# Is there a colored putty that dries to a hard sandable state?



## HarveyDunn (Aug 29, 2013)

Is there a wood filler/putty that either comes in ebony or that I can color to ebony that dries to a hard state that can be sanded? The stuff my local store sells is still quite soft and crumbly after days of drying.

If necessary I'd be willing to make my own if someone has a recipe.


----------



## NiteWalker (May 7, 2011)

Epoxy.


----------



## HarveyDunn (Aug 29, 2013)

Is epoxy sandable/scrapable, so that you can level out the high spots and end up with a look that is not noticeably different from the surrounding wood? I have used clear epoxy before as a gap fill under a clear poly finish and was not thrilled with the result.


----------



## Loren (May 30, 2008)

You can get black fresco colors (painting pigments). I
get them from Woodworkers Supply but art supply
places sell it too.

Here's an ebay seller with something like what I have:
http://www.ebay.com/itm/Gamblin-Artists-Colors-Dry-Pigments-Mars-Black-/400664134188?pt=LH_DefaultDomain_0&hash=item5d4971822c

The pigments are a fine powder and they dissolve in
water and other solvents so they can be used to make
aniline dyes.

They can also be mixed in with dry fillers like Durham's
rock hard water putty. If you try to mix pigments into
a premixed putty, the putty may get crumbly as the
pigments absorb the water and that can make it
hard to work with.

The trick, I think, to getting an exact result is to measure
precisely. You'll need a little scale to mix a given amount
of putty powder with a given amount of pigment.

The downside of Durham's is it "kicks off" like plaster
and dries fast so you have to use it. Making little packets
would be a solution so you're not blowing through more
costly artists pigments than necessary.

Durham's is real cheap.
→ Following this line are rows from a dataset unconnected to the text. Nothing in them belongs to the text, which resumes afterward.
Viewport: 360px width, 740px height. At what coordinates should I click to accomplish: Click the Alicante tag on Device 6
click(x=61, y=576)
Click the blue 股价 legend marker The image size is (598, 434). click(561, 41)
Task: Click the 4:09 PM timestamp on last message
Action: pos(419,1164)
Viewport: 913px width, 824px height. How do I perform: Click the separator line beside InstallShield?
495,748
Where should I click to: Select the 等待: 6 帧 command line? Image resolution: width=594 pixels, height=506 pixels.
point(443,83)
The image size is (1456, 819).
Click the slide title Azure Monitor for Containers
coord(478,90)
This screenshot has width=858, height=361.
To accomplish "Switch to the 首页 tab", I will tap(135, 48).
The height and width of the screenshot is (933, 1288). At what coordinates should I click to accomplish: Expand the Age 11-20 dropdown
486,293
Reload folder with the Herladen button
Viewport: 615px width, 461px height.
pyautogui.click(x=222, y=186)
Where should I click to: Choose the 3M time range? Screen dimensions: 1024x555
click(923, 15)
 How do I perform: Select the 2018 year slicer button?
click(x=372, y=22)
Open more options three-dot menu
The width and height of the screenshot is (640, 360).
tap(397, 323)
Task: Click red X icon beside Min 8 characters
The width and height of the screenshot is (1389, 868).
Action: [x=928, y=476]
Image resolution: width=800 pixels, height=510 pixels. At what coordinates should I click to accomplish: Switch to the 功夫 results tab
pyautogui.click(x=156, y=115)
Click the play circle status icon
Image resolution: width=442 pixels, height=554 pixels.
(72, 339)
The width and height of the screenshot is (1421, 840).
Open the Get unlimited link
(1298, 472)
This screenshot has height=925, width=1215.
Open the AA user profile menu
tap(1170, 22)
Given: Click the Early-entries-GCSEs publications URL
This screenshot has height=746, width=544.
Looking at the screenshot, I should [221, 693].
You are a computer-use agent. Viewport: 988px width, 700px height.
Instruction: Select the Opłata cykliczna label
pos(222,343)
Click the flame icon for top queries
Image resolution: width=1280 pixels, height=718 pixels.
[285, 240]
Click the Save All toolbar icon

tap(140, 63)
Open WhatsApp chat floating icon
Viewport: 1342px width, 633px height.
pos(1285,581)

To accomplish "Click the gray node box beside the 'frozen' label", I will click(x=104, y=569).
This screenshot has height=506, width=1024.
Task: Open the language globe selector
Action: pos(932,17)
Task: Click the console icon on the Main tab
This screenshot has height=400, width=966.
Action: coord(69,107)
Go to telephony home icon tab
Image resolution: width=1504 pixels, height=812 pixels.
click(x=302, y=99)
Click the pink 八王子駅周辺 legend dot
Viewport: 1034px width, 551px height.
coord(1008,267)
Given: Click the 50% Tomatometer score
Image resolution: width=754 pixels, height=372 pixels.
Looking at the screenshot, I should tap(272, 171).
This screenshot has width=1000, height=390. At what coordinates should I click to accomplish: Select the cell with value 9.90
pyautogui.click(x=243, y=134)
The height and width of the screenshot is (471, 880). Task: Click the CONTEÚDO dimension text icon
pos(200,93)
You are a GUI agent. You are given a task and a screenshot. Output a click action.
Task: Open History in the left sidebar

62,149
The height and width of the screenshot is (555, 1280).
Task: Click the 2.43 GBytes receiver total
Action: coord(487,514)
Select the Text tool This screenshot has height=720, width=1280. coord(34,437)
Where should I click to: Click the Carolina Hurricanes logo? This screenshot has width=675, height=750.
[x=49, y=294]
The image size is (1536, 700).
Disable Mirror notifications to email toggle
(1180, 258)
I use a spray bottle to squirt 
water into a heap of putty powder in a shallow, round 
tupperware container which, lacking corners, makes
it easier to work the water and the power into
a uniform paste.


----------



## bigblockyeti (Sep 9, 2013)

In my experience, epoxy is a great, strong filler, but will require multiple applications as it sinks into the area being filled. It also effects the surrounding area's ability to absorb stains and other finishes due to its sealing nature. If I'm trying to fill nail holes or something similar, I usually use Elmer's wood filler and give it plenty of time to dry before moving onto the next step. Sometime additional application are required, but it's worth it as it seems to take stain and other finishes well, making the repair virtually invisible with enough patience during the application process.


----------



## BilltheDiver (Jul 2, 2010)

The best filler I have found so far is Timbermate. You can get a number of colors, but it stains well also.


----------



## NiteWalker (May 7, 2011)

"Is epoxy sandable/scrapable, so that you can level out the high spots and end up with a look that is not noticeably different from the surrounding wood?"
Yes, just hit it before it fully cures. When it's still a bit rubbery, it is easily scraped or pared with a chisel. It routs nicely too.


----------



## BillWhite (Jul 23, 2007)

+1 on the Timbermate.
Bill


----------



## DrDirt (Feb 26, 2008)

Harvey - I am assuming that you are using the filler as some kind of Inlay and not just filling voids?

Honestly bondo is a great filler, sands flat, and can be tinted with powdered frescoe colors.

Challenge is that the sanded color looks different than the "cured" color.

Epoxy is likely the way to go. Just get a better long cure epoxy from System Three, or West Systems.

Don't use the 5 minute stuff in syringes, it often cures a little funky for sanding well - results will vary, but 30 minute epoxy will allow bubbles to go away, and cure hard and sandable.


----------



## AandCstyle (Mar 21, 2012)

Another +1 for the Timbermate.


----------



## gfadvm (Jan 13, 2011)

Another Timbermate fan here. It is water soluble so use water soluble dye. It comes in a lot of colors to match various woods but don't know if ebony is an option.


----------